如果您不使用 Spring Boot,可以手动配置智谱 AI 嵌入模型。为此,请将 spring-ai-zhipuai 依赖项添加到您的项目的 Maven pom.xml 文件中:

If you are not using Spring Boot, you can manually configure the ZhiPuAI Embedding Model. For this add the spring-ai-zhipuai dependency to your project’s Maven pom.xml file:

<dependency>
    <groupId>org.springframework.ai</groupId>
    <artifactId>spring-ai-zhipuai</artifactId>
</dependency>

或添加到 Gradle build.gradle 构建文件中。

or to your Gradle build.gradle build file.

dependencies {
    implementation 'org.springframework.ai:spring-ai-zhipuai'
}
  1. 参见 Dependency Management 部分,将 Spring AI BOM 添加到你的构建文件中。

Refer to the Dependency Management section to add the Spring AI BOM to your build file.
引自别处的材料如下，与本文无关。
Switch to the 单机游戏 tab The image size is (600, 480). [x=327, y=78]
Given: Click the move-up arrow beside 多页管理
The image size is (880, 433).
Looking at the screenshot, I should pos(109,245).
spring-ai-zhipuai 依赖项还提供了对 ZhipuAiChatClient 的访问。有关 ZhipuAiChatClient 的更多信息,请参阅 ChatClient 部分。

The spring-ai-zhipuai dependency provides access also to the ZhiPuAiChatModel. For more information about the ZhiPuAiChatModel refer to the ZhiPuAI Chat Client section.

接下来,创建 EmbeddingClient 实例并使用它来计算两个输入文本之间的相似度:

Next, create an ZhiPuAiEmbeddingModel instance and use it to compute the similarity between two input texts:

var zhiPuAiApi = new ZhiPuAiApi(System.getenv("ZHIPU_AI_API_KEY"));

var embeddingModel = new ZhiPuAiEmbeddingModel(api, MetadataMode.EMBED,
				ZhiPuAiEmbeddingOptions.builder()
						.model("embedding-3")
						.dimensions(1536)
						.build());

EmbeddingResponse embeddingResponse = this.embeddingModel
	.embedForResponse(List.of("Hello World", "World is big and salvation is near"));

EmbeddingRequest 提供了嵌入请求的配置信息。选项类提供了一个 with 方法,便于选项创建。

The ZhiPuAiEmbeddingOptions provides the configuration information for the embedding requests. The options class offers a builder() for easy options creation.